The ties that bind the officers and staff of Leicestershire Police as a family are strong and achieve some remarkable results.
This was clear for all to see last week as Bharat Soma began a 23-year prison sentence for a brutal knife attack on a young couple as they walked along a city street in broad daylight.
Mr Justice Saunders praised the swift actions of the first officers at the scene as Darshana Narotam and Prashant Govinde lay with grievous injuries in East Park Road last January. Their tremendous efforts to save life – the first principle of policing – were captured on body-worn video played to the jury. The officers had the presence of mind to use that technology to record what they believed may be the dying statements of the victims and secure vital evidence against their attacker.
This was followed by a painstaking investigation led by the Force Serious Crime Team, supported by our forensics and Criminal Justice teams. Incidents like this demonstrate the dedication and professionalism of our workforce and everyone who played a part should be very proud of their contribution.
Cases such as this also demonstrate the care that we and our partners provide for victims of crime. A great deal of work is currently being undertaken to improve victim care still further, commissioned by the Police and Crime Commissioner. Victims are the most important people in any investigation and the reason why we do what we do. The Police Service and our Criminal Justice colleagues have a duty to support people who have suffered harm from the moment they report a crime through to giving evidence in court and beyond.
It was good to see we had a really positive response to the recent visit of the Health Bus, provided by Police Mutual, with 167 employees taking the opportunity to have a free medical check-up. Meanwhile many of you also took the opportunity to have a financial check-up with PMAS advisors.
Last Tuesday I welcomed the High Sheriffs of Leicestershire and Rutland to Force Headquarters for a tour of our many departments. They were very impressed by what they saw, from the “calm and efficient” work in the control room to new developments in our forensics teams. They have asked me to thank all of those who made them feel so welcome and for giving them an insight into the huge amount of work that goes on “behind the scenes”.

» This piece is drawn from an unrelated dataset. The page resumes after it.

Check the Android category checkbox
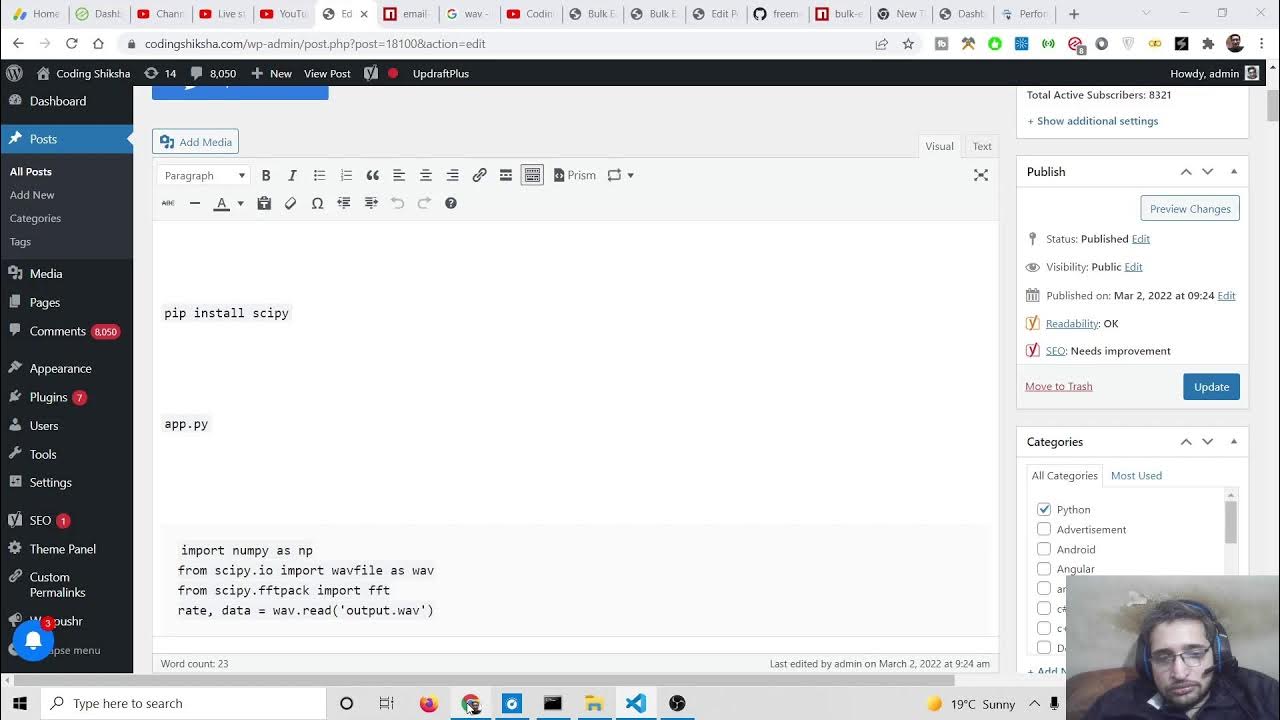 click(x=1044, y=549)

Tuesday marked the United Nations International Day for the Abolition of Slavery and I attended a special event at De Montfort University to speak about the work we do as a force to combat modern slavery. It is hard to believe that nearly than 200 years after William Wilberforce led the campaign to abolish slavery, human beings continue to be trafficked and forced into slavery and servitude in the UK. Nine years ago Leicestershire was one of the first forces in the UK to successfully prosecute a case of international trafficking for sexual exploitation and for the last seven years we have trained all new recruits in spotting the signs of trafficking and slavery. We have investigated a number of cases, the majority of which have led to prosecution, and secured the freedom of some very vulnerable individuals.
Next year the Government will introduce the Modern Slavery Act which will streamline and strengthen our powers to tackle those who trade in human misery. You can find out more about the new measures here. This is an issue which we shall overcome only with the help of communities and I took the opportunity to encourage more people to report any suspicions either directly to us or to Crimestoppers on 0800 555111. They can now translate calls in 150 languages!
Building trust in communities is a key factor in encouraging more widespread reporting of serious crimes. I have been greatly impressed by the work that Acting Special Sergeant Izzy Kos has been doing using social media to engage with the Polish community in Leicestershire and beyond. Izzy and our Social Media Team have developed a Polish language Facebook account which now has nearly 3,000 followers in Leicester and many more all over the world. The number of followers has doubled in the last two months alone. This is a groundbreaking project which is transforming the way the people we serve communicate with us, as well as highlighting our work and local issues to a global audience.
We police 365 days a year and, like many other caring professions, Christmas is one of our busiest times of the year. Our officers and staff have been out and about across the force area targeting would-be “Grinches” and helping those who need our help and support as the number of Christmas shopping days edges towards single figures. Thank you to all who dealt with some very challenging incidents over the weekend.
Congratulations to all of those who found out last week that they were successful at the recent boards for promotion to Inspector. They are:
On Sunday retired colleagues regaled DCC Edens, ACC Kay, ACC Bannister and I with stories of Christmas past at the National Association of Police Officers’ festive lunch. This year we were joined by a very special guest – former Chief Constable Matt Baggott. Matt has very fond memories of his time here in Leicestershire and has asked me to pass on his best wishes to all of our staff and their families over the festive season.